- Samantha: [morning after] Oh, my head. I'm not a well person.
- Jenny: You'll have to help with the mess, Snow White. It's the dwarves day off.
- Samantha: I just remembered that loudmouthed girl last night.
- Jenny: Uh-huh.
- Samantha: The one who wouldn't shut up.
- Jenny: Uh-huh.
- Samantha: The one who wanted to do the striptease, but kept falling down.
- Jenny: Uh-huh.
- Samantha: That was me, wasn't it?
- Jenny: Uh-huh.
- Samantha: I really wrecked Eleanor's wedding reception, didn't I?
- David Bell: [dripping wet after having been clothes-and-all in the bathtub] It's embarrassing dripping all over your floor.
- Jenny: Oh, don't be embarrassed. Take your clothes off.
- Jenny: [Samantha's self-conscious re her egg-cooking expertise] Don't put yourself down. They'll be fine. The shells look ready.
- Samantha: Oh, the toast!
- [takes charcoal-burnt slices out of the oven]
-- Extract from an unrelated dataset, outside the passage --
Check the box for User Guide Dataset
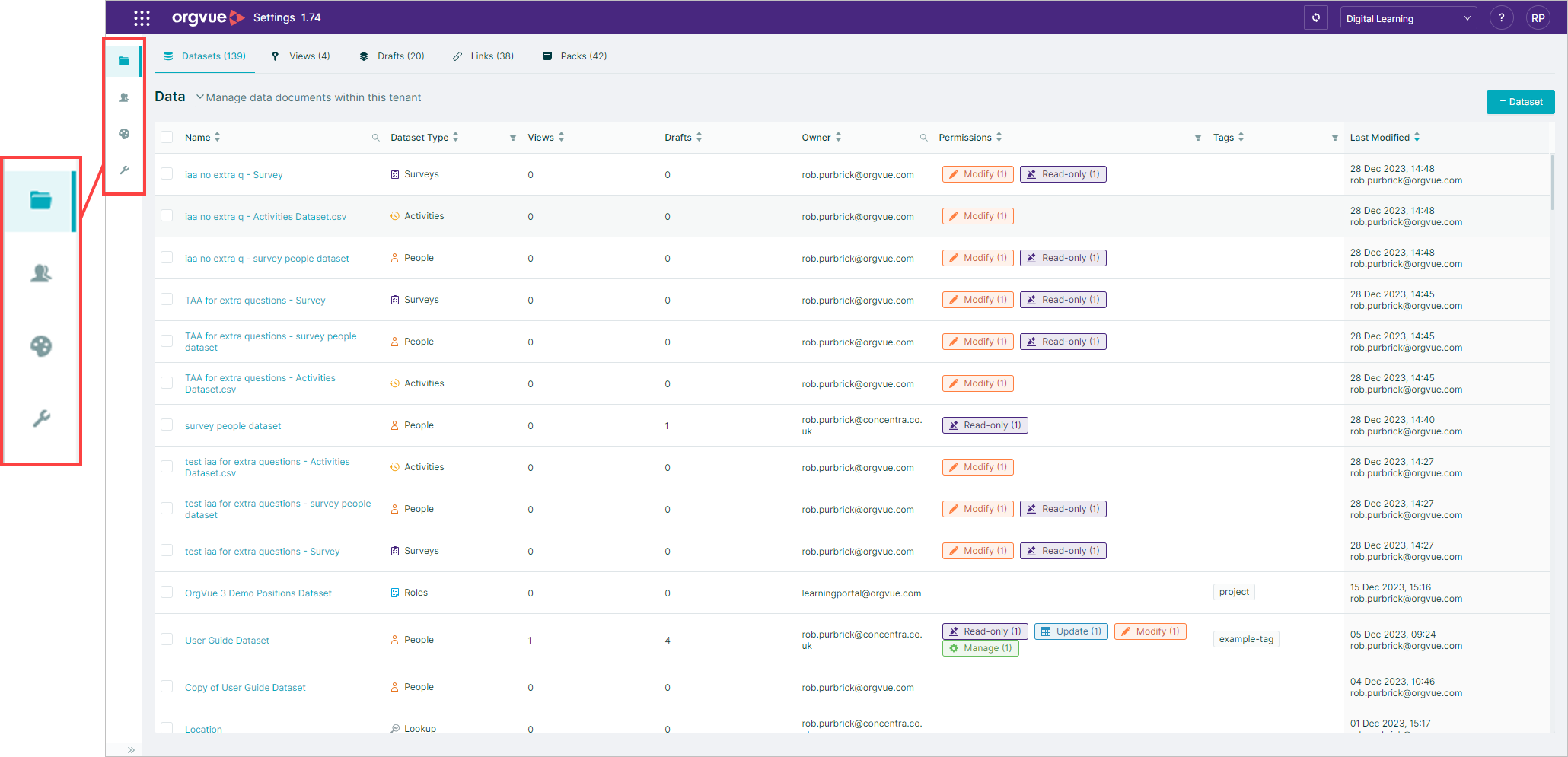Screen dimensions: 1568x757 [167, 640]
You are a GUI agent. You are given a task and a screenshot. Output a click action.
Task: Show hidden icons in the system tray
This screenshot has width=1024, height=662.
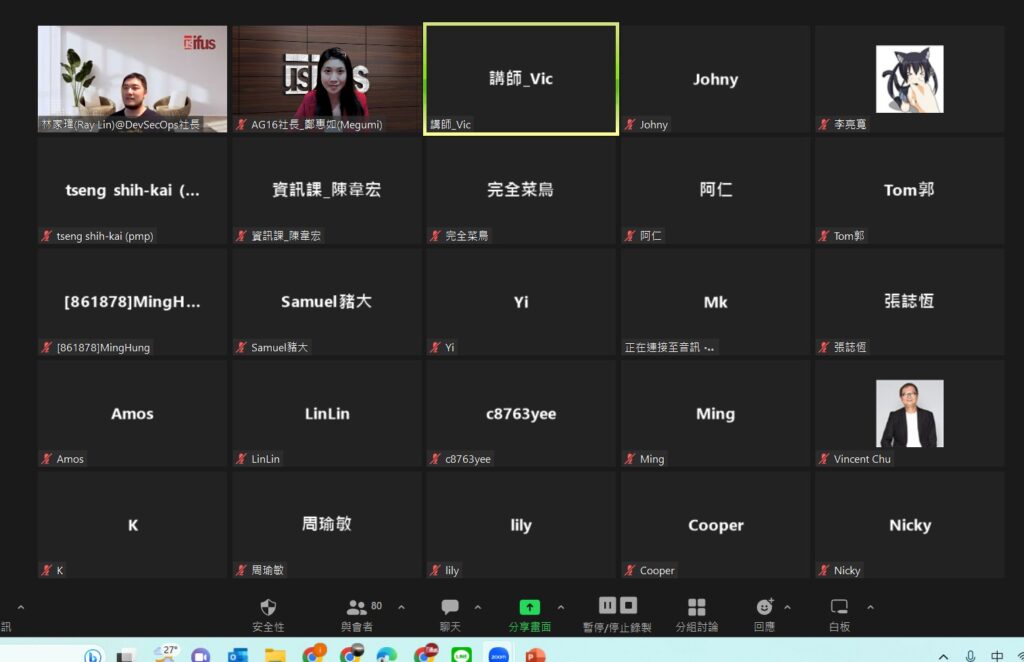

- David Bell: [half-heartedly accepts] Thanks.
- Jenny: [those tar-black burnt bread slices land on her plate] None for me. I gave up smoking.
- Samantha: [as David struggles to chew] Terrible, huh?
- David Bell: [softly] No, no, really, it's fine.
- Jenny: [teasing] The hearty man eats a condemned meal.
- Samantha: [as David breaks apart a scorched slice] You dont have to eat it.
- Jenny: Right, you can sketch with it.
- [last lines]
- David Bell: [moving in] This is my camera stuff. Is this neighborhood fairly safe?
- Jenny: Oh, nobody bothers us. We've got a turtle.
- David Bell: Well...
- Samantha: [re his camera equipment] I'll put this in your bedroom.
- David Bell: My very own bedroom!
- Jenny: [gesturing] And that's *our* very own bedroom.
- David Bell: [forcing a smile] Right.
- Jenny: One wrong move - we take you straight to the vet.